■ Instructions to follow ■
In the records below, begin at the line containing "Select the Id value 7286578905130 field" and end at the line containing "Click the chevron"; quote every line in that span exactly, including both boundary lines, and no others.

■ Data for this exercise ■
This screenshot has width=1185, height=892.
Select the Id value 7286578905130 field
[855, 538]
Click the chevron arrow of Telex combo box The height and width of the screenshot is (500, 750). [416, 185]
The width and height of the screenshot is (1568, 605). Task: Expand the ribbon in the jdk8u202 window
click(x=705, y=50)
* * *
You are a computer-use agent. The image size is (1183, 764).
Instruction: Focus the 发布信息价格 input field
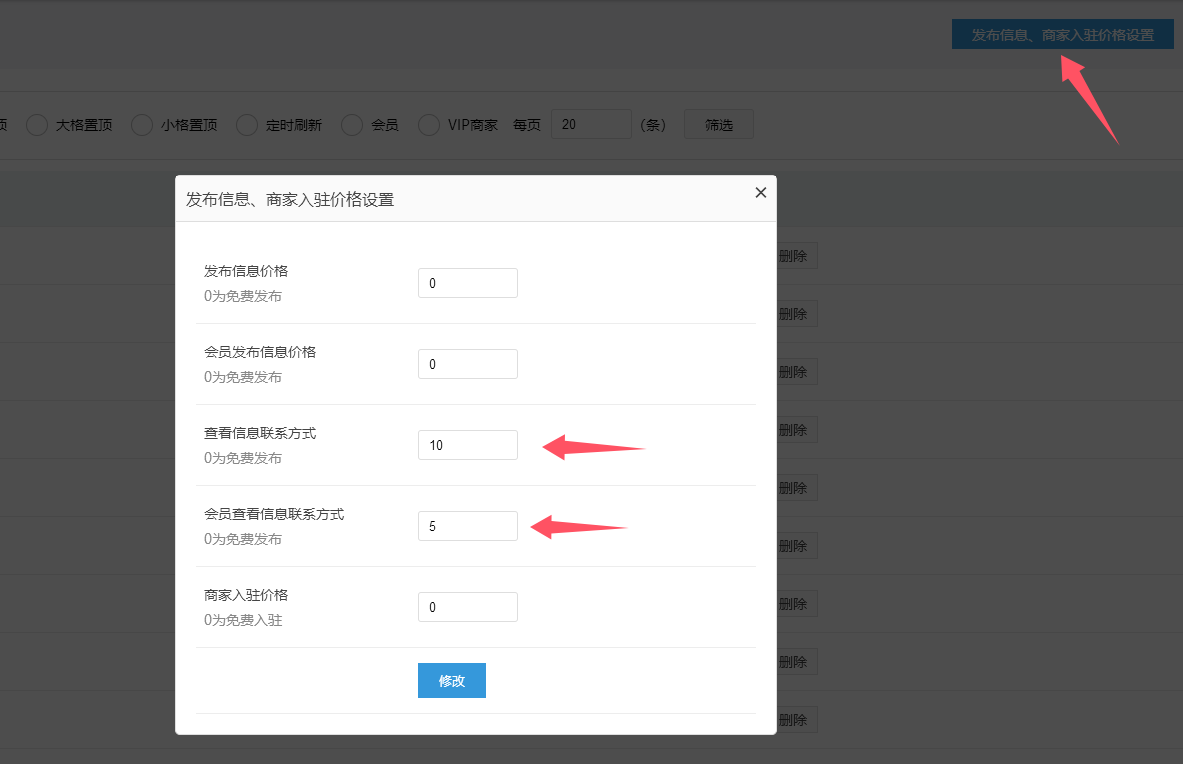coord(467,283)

■ Solution for this problem ■
Select the Id value 7286578905130 field
[855, 538]
Click the chevron arrow of Telex combo box The height and width of the screenshot is (500, 750). [416, 185]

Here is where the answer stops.